= Independent candidates in the 2008 Quebec provincial election =

There were thirty independent candidates in the 2008 Quebec provincial election, none of whom were elected. This page has information about these candidates.

==Candidates==

===Brome-Missisquoi: Jacques-Antoine Normandin===
Jacques-Antoine Normandin (born June 17, 1951) was an activist with the Bloc Québécois in Pierrefonds—Dollard before running for office himself. In the 2008 provincial election, he claimed to be exempt from paying taxes by virtue of having renounced his citizenship. He advocated a tax exemption for other "dissidents" and a common law bar to compete with the official Bar of Quebec. His agent was later fined for not filing an election expenses report. He received 173 votes (0.57%), finishing sixth against Liberal Party incumbent Pierre Paradis.

===Jean-Lesage: José Breton===
José Breton has a Bachelor's Degree in Physical Education from Université Laval (1985). He has run for the Quebec National Assembly four times as an independent candidate. By his own acknowledgement, he did not have any specific message to convey in the 1985 election. More recently, he has campaigned as an "anti-diet" candidate.

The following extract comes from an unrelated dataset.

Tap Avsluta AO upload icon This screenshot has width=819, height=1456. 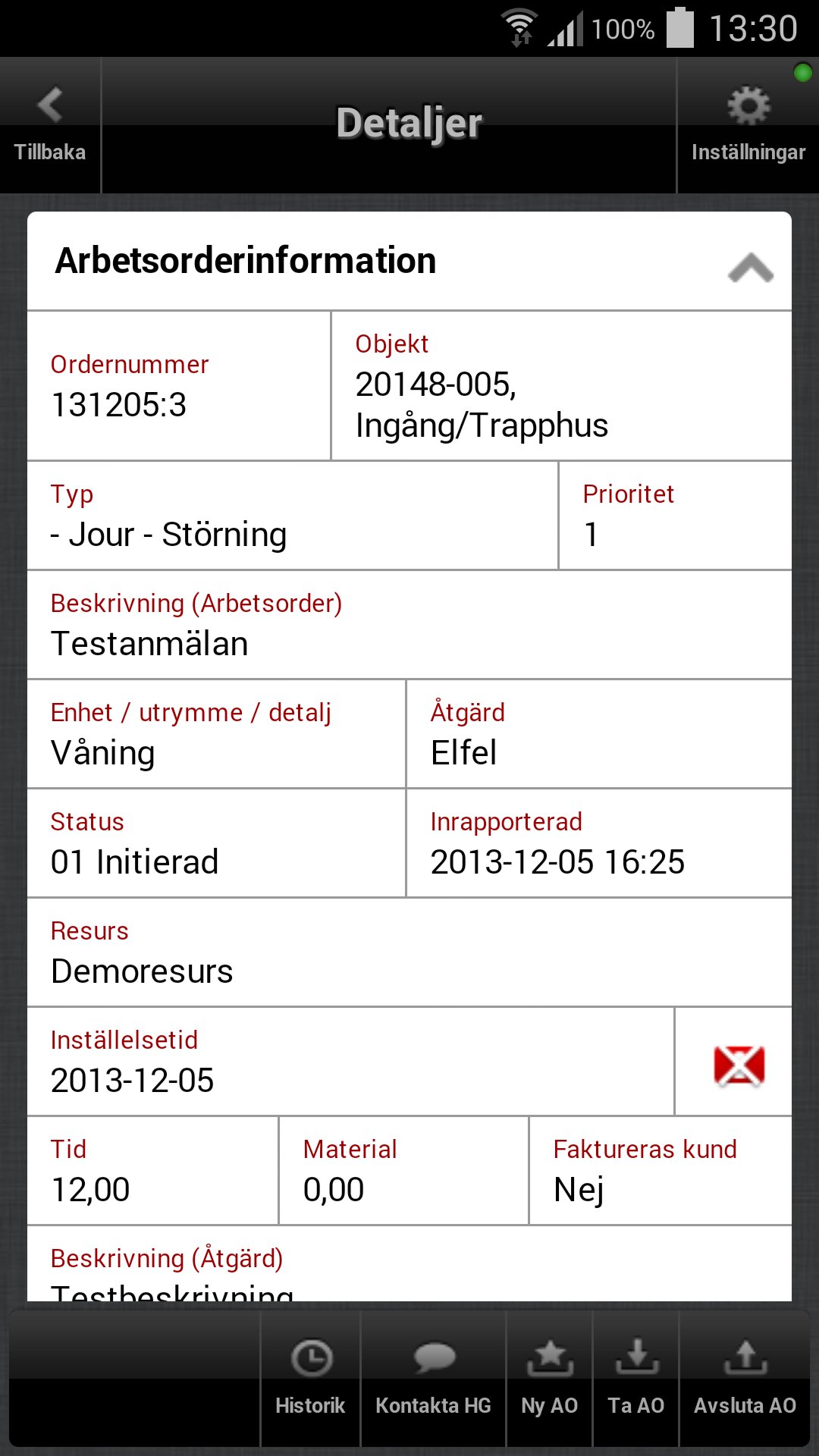click(745, 1358)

Describing himself as an activist against the "thinness industry," Breton argues that the threat of obesity has been greatly exaggerated in modern western societies. In 1998, he called for the provincial health system to eliminate medical consultations about obesity for aesthetic purposes. His slogan in 2008 was, "Les femmes au gros derrière sont les plus sexy."

In 2007, Breton called for voters in other electoral divisions to support the Action démocratique du Québec.

Electoral record
| Election | Division | Party | Votes | % | Place | Winner |
|---|---|---|---|---|---|---|
| 1985 provincial | Montmorency | Independent | 513 | 1.44 | 5/7 | Yves Séguin, Liberal |
| 1998 provincial | Shefford | Independent | 90 | 0.22 | 6/6 | Bernard Brodeur, Liberal |
| 2007 provincial | Jean-Lesage | Independent | 131 | 0.38 | 6/8 | Jean-François Gosselin, Action démocratique |
| 2008 provincial | Jean-Lesage | Independent | 316 | 1.13 | 5/5 | André Drolet, Liberal |

===Mille-Îles: Régent Millette===

Régent Millette (born September 14, 1935) is a perennial candidate for public office, who ran several dozens elections since 2000.